PR #542 added a manual Attic Trusted Publication Probe and run 25530760619 proved that a one-path synthetic builtins.toFile publication could succeed with clean pre/post tofu-state and attic bucket-index evidence.

That bounded synthetic proof was not representative enough. PR #543 added the manual medium-check profile, which builds the repo’s bounded deadnix flake check and publishes the resulting closure with require-cache-push: "true". Default-branch run 25531269981 failed:

  • profile: medium-check
  • probe output: /nix/store/7mj2v3i73gca7437kz5ikhvhpnw7zak6-deadnix-check
  • Attic attempted to push 22 new Nix store paths
  • the check output path deduplicated successfully
  • dependency/source path uploads failed with InternalServerError

The ramp then added a small-check profile between the one-path synthetic probe and medium-check.

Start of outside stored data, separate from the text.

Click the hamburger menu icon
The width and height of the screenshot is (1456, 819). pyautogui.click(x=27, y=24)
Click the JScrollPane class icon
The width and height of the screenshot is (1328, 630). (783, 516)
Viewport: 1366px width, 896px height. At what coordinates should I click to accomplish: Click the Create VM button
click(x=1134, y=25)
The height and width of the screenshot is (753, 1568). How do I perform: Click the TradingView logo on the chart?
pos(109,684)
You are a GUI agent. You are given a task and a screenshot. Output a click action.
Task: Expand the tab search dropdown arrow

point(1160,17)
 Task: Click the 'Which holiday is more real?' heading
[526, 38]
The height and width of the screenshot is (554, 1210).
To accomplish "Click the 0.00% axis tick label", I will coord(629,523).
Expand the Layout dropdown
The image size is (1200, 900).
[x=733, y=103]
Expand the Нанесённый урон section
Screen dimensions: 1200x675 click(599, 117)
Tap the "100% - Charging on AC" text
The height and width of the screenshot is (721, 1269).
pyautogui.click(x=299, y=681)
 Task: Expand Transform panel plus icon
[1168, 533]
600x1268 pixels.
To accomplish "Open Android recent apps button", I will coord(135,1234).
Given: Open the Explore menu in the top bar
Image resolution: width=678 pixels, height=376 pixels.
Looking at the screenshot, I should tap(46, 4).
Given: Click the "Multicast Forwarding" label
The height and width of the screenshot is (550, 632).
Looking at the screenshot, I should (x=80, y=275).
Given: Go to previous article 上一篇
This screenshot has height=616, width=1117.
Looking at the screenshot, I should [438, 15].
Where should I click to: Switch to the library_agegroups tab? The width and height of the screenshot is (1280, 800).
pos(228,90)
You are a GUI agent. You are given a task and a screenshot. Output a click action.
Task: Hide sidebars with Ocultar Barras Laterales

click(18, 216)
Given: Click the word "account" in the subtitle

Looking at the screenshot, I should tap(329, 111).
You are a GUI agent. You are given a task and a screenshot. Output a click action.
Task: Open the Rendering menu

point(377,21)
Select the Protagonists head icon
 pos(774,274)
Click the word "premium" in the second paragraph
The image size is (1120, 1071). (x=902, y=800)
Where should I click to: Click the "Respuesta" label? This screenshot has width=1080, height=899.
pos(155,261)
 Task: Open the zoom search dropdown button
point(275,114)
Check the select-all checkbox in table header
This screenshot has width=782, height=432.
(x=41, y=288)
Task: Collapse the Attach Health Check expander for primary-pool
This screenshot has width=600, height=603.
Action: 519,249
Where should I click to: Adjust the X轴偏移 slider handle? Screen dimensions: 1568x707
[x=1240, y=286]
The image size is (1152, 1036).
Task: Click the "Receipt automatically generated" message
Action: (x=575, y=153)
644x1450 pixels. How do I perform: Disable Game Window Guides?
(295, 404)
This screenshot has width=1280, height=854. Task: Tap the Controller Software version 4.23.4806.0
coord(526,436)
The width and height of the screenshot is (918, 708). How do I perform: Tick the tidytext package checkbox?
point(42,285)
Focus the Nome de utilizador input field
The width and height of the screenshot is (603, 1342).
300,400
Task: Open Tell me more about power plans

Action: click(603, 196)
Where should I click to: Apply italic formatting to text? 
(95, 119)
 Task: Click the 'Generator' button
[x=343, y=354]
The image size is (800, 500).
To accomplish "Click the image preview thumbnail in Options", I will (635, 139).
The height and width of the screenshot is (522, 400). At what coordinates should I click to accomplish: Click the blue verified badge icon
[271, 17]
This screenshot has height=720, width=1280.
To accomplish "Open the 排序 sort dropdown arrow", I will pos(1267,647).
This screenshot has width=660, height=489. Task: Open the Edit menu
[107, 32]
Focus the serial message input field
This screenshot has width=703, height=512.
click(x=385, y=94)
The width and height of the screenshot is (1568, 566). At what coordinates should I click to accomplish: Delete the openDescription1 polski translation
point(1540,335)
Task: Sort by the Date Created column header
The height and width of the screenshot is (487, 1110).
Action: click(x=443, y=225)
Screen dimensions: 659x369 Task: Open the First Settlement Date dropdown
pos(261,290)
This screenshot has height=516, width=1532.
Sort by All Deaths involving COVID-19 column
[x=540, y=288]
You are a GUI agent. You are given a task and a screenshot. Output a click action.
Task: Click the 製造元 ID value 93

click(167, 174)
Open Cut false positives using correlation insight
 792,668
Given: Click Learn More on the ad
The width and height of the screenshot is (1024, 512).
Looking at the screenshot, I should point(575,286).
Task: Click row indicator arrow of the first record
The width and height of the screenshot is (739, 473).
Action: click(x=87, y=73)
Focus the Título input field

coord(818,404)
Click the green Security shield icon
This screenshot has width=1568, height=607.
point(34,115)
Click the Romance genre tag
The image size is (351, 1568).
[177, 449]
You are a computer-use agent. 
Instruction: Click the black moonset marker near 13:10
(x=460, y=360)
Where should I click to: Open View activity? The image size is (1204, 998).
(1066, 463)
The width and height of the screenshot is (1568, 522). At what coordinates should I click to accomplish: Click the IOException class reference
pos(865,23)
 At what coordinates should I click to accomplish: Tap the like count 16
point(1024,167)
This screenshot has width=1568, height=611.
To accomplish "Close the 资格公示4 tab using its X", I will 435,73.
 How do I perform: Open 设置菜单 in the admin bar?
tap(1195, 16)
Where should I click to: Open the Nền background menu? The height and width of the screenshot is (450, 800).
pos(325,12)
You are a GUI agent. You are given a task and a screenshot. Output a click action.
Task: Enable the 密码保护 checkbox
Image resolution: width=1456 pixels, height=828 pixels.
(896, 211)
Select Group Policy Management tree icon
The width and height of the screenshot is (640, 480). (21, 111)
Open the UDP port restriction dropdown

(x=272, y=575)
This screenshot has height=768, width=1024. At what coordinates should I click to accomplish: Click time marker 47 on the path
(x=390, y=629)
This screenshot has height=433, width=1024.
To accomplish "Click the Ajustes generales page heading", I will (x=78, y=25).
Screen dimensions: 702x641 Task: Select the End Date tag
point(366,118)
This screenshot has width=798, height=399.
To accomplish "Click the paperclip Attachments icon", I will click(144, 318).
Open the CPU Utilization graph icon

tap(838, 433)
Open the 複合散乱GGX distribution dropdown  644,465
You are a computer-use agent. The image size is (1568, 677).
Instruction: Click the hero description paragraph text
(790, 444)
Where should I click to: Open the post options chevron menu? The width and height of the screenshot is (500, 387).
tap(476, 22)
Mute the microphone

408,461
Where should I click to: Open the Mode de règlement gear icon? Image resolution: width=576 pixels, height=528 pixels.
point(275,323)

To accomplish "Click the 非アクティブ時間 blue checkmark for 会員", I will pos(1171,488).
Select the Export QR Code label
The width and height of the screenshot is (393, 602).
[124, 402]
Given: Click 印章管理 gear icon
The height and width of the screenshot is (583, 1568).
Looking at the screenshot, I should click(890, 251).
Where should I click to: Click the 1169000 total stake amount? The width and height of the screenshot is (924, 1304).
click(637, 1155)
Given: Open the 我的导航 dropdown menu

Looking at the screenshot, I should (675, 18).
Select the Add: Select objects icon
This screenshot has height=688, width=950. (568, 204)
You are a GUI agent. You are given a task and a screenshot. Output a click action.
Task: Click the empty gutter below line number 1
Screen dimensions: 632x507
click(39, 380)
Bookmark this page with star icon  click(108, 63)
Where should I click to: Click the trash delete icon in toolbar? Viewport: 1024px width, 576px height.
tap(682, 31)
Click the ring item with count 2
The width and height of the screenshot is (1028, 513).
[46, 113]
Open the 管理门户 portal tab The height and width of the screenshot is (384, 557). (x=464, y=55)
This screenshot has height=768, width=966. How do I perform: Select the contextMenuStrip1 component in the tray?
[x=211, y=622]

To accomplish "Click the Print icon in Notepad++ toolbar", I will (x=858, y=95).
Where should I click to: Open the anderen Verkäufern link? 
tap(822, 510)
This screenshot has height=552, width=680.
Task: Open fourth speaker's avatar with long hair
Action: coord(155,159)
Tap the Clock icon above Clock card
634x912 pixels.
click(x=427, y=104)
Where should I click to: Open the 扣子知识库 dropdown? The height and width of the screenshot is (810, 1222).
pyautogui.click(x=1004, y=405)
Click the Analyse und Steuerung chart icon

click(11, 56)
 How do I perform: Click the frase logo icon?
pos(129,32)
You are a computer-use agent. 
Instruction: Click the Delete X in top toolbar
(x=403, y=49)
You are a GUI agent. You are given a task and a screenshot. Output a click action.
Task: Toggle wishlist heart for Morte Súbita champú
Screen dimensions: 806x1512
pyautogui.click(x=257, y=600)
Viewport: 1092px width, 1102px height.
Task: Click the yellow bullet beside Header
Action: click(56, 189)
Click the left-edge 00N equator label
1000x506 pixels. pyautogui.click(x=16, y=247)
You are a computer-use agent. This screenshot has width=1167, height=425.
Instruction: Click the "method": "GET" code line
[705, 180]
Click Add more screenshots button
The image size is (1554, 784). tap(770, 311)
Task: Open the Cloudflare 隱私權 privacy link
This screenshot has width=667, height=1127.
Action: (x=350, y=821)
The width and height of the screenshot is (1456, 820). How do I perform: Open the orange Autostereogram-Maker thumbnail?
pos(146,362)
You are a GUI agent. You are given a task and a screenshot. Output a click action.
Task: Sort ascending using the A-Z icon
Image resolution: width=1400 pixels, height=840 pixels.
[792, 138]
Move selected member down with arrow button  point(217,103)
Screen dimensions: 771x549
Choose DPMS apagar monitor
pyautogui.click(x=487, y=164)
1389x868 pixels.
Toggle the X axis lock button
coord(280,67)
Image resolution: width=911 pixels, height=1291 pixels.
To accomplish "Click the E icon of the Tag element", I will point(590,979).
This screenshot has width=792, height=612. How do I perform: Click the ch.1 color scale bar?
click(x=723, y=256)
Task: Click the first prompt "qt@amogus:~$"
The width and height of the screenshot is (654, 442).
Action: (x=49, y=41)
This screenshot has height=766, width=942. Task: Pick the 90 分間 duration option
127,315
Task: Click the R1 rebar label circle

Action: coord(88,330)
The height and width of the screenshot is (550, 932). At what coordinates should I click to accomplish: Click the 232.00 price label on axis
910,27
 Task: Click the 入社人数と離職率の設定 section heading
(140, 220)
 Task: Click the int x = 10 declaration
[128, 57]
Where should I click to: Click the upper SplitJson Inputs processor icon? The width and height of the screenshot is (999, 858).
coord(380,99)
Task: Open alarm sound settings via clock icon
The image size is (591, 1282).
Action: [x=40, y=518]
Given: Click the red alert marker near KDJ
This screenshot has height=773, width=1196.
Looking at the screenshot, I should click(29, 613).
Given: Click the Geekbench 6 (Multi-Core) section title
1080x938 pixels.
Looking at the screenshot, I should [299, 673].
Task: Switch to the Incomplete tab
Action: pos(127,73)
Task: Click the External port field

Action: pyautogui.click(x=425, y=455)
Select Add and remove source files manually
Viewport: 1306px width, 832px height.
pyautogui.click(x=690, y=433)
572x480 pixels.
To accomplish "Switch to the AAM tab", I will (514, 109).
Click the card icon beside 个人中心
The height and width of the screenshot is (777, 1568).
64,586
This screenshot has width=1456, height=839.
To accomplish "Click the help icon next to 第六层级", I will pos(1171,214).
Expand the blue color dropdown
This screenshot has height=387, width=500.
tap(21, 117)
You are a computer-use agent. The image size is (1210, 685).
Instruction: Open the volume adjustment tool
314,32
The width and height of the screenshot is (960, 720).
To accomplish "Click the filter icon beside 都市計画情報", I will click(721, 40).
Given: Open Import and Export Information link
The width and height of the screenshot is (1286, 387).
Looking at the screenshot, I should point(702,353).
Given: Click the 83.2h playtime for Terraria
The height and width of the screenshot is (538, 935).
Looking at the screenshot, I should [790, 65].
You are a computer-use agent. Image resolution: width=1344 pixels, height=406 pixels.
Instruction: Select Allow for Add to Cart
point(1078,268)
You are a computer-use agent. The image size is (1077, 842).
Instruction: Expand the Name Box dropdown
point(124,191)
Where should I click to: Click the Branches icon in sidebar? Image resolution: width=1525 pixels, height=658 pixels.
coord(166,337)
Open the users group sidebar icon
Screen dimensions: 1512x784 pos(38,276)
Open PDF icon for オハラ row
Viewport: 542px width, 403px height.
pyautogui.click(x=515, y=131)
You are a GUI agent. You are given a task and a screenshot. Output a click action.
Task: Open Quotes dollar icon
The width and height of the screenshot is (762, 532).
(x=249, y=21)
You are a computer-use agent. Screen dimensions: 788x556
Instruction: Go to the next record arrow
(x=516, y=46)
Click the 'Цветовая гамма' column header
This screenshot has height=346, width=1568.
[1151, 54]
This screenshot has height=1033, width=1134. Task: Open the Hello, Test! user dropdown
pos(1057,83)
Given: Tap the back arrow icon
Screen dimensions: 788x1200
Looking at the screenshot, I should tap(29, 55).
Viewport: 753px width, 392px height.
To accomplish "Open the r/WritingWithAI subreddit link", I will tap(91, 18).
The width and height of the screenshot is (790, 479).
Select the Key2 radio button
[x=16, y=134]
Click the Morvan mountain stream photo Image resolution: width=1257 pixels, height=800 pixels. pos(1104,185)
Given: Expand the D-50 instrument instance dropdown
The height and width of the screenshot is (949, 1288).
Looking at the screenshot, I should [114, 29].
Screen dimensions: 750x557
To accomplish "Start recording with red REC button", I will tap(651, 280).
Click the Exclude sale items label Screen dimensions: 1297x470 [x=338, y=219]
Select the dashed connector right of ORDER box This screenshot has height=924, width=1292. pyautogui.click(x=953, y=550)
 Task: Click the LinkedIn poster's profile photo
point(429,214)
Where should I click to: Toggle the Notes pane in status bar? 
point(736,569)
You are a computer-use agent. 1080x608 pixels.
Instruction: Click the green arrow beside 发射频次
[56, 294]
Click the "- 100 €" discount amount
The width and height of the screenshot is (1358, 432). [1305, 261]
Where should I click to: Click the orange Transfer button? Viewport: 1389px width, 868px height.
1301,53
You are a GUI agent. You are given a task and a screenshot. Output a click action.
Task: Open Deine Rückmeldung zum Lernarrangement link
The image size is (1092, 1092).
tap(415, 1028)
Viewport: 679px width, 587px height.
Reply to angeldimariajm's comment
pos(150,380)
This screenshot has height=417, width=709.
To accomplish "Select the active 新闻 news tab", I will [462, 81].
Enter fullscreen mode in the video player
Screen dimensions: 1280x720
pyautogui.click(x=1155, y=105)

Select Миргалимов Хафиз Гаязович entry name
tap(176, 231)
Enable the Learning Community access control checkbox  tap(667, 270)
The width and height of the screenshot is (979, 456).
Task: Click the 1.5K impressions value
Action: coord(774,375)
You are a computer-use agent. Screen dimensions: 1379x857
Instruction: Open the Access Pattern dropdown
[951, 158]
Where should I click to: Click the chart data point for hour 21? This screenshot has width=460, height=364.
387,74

It publishes the repo’s bounded statix flake check with the same pre/post bucket-index and tofu-state evidence, using confirm=probe-attic-publication-small-check. Default-branch run 25559359638 failed too:

  • profile: small-check
  • probe output: /nix/store/aqk7n3kkr3shakz09f4lszgcp0wi1208-statix-check
  • Attic attempted to push 22 Nix store paths
  • the check output path deduplicated successfully
  • dependency/source path uploads failed with InternalServerError

That result removed the assumption that smaller real-output closures are safe staging steps. small-check and medium-check are now controlled reproduction profiles only.

  • Attic logs showed RustFS/S3 NoSuchBucket at server/src/api/v1/upload_path.rs:364 and HTTP 500

On 2026-05-13, current-main run 25817881900 repeated the representative medium-check proof after two one-path synthetic probes had passed. It requested /nix/store/ljsjzk9xcwb9rsfwk6p8dgcjcviqiwlj-deadnix-check, attempted a 22-path Attic push delta, and failed pushing /nix/store/mdxyb7p8m5sfqhcks25pvs25k90prmis-source with InternalServerError.

Pre-publication evidence passed for both tofu-state and attic. Post-publication evidence failed: both buckets were absent from S3 list-buckets while /data/<bucket> and /data/.rustfs.sys/buckets/<bucket> existed.

A controlled restart of nix-cache/deployment/attic-rustfs-openebs restored current service health. After restart, just tofu-state-ha-readiness --expect-interim passed again and just rustfs-bucket-index-rca --bucket attic --scratch-probe --strict-scratch-disk-markers passed.

The conclusion did not change: broad trusted Attic writes stay quarantined until RustFS has a non-restart repair path or the backend is replaced with one that removes this bucket-index failure class.

Boundary

The correct product statement remains:

  • Attic/RustFS is the mutable cache-forward Nix binary-cache path.
  • Bazel currently has shared remote cache proof, not full RBE.
  • OpenTofu state needs a dedicated HA authority path beyond bumble-local RustFS.
  • Cache fallback is required because cache acceleration must not become build authority.

GloriousFlywheel